- **DIRECTIONS**
Reproduce the part of the data that opens with the line containing "coordinates (853, 155)." and closes with the line containing "Looking at the", copying both of those lines and everything between them word for word.

- **GIVEN RECORDS**
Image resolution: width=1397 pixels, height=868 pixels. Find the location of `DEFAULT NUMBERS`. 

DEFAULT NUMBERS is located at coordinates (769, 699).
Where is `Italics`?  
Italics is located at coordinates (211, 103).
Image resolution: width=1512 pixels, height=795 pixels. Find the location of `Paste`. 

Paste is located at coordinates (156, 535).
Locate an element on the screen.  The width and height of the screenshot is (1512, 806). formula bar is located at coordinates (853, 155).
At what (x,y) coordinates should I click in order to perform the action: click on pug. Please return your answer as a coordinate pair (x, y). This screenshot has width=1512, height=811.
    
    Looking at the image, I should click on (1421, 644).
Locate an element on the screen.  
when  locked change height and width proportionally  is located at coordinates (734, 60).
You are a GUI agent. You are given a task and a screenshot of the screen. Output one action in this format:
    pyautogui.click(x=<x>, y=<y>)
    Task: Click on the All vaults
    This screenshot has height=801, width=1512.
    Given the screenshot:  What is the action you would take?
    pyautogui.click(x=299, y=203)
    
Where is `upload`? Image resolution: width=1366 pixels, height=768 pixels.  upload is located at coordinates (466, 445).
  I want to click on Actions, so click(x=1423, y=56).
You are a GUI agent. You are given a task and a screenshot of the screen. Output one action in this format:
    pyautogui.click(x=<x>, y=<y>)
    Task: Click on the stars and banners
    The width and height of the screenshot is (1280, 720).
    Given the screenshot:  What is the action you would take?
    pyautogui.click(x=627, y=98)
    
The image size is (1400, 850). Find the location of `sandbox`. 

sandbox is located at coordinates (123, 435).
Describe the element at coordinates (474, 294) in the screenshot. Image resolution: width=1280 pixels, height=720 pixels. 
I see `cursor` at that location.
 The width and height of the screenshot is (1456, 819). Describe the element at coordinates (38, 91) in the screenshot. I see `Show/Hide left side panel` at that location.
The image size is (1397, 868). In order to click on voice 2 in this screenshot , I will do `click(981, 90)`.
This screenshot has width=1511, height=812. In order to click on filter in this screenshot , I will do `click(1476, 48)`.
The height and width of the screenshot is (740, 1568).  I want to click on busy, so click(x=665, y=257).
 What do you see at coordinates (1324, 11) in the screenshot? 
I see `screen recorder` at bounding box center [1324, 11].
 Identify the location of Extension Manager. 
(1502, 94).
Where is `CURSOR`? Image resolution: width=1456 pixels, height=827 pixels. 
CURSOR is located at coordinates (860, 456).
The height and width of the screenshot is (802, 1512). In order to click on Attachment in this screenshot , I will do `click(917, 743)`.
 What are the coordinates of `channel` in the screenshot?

- **FULL ANSWER**
Locate an element on the screen.  The width and height of the screenshot is (1512, 806). formula bar is located at coordinates (853, 155).
At what (x,y) coordinates should I click in order to perform the action: click on pug. Please return your answer as a coordinate pair (x, y). This screenshot has width=1512, height=811.
    
    Looking at the image, I should click on (1421, 644).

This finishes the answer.